Work item: Your job is to report every line of the entries that has "computer".

Source data:
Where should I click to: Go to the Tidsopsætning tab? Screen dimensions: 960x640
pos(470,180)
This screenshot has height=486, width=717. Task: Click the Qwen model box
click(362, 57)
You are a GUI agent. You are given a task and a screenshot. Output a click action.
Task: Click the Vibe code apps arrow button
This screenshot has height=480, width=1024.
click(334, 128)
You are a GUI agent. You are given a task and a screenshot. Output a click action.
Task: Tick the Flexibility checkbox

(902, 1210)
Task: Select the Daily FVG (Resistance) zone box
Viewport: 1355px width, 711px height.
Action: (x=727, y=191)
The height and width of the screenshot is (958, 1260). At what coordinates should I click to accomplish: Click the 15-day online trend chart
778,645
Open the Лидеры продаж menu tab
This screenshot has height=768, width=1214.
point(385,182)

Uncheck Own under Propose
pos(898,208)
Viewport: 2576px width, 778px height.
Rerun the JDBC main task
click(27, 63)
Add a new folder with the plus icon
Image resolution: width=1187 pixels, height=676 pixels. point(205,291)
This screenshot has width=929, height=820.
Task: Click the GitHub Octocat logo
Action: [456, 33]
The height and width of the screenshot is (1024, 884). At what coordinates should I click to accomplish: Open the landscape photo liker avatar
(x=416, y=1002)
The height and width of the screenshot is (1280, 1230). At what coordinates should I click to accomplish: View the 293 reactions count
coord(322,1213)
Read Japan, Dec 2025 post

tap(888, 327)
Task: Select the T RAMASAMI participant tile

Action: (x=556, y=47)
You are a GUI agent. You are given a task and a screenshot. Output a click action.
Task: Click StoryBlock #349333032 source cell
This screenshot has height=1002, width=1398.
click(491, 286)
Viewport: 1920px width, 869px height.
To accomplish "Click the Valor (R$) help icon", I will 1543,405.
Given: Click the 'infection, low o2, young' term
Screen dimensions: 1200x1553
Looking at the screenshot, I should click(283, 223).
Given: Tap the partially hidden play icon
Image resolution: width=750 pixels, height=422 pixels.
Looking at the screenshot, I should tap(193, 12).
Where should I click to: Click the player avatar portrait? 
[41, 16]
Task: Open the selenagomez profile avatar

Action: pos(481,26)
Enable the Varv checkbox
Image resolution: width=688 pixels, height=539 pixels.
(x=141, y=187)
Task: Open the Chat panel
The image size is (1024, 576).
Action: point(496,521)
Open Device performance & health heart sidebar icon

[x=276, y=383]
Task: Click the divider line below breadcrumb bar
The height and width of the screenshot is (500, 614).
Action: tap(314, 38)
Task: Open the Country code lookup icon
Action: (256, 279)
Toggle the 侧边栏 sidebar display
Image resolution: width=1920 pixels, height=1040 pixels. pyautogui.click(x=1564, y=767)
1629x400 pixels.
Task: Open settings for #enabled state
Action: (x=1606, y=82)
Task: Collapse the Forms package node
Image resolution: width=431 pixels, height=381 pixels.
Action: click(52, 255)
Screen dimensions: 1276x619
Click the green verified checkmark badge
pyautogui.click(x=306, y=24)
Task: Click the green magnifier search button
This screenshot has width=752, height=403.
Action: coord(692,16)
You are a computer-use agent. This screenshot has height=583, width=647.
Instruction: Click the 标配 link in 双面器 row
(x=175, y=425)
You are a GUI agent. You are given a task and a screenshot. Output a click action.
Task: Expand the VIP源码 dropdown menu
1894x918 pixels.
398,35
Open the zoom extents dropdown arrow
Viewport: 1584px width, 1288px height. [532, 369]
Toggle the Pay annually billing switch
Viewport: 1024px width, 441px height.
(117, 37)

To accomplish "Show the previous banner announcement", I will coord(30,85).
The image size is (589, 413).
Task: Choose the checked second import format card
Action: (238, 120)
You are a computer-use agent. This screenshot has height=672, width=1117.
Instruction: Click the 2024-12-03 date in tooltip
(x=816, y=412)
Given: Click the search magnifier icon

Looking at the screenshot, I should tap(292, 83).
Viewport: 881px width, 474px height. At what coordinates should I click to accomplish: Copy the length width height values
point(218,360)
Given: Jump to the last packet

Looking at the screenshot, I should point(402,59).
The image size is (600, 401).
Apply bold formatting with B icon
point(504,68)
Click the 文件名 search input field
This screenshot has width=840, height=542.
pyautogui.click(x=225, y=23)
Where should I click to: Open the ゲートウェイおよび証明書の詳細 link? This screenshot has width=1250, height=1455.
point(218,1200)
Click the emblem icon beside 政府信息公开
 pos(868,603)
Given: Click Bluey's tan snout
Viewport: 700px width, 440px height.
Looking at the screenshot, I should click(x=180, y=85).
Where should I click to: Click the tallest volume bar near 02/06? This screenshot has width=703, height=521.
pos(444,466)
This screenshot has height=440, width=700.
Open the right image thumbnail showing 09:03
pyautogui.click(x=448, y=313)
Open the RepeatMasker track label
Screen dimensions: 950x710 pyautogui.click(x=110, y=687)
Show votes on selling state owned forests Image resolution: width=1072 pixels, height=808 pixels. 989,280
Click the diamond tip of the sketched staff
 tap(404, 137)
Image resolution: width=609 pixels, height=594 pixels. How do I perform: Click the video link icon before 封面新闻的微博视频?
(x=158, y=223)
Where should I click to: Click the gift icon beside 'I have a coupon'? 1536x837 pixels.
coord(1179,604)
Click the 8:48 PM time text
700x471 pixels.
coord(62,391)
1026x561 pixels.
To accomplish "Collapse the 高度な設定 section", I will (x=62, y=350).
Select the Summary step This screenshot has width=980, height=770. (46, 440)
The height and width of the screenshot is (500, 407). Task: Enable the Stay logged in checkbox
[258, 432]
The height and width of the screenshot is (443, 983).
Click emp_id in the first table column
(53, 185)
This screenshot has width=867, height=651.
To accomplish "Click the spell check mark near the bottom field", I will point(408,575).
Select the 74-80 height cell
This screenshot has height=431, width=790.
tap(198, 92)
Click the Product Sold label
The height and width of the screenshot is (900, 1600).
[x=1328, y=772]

Task response:
You are a computer-use agent. This screenshot has height=583, width=647.
You are a computer-use agent. This screenshot has height=672, width=1117.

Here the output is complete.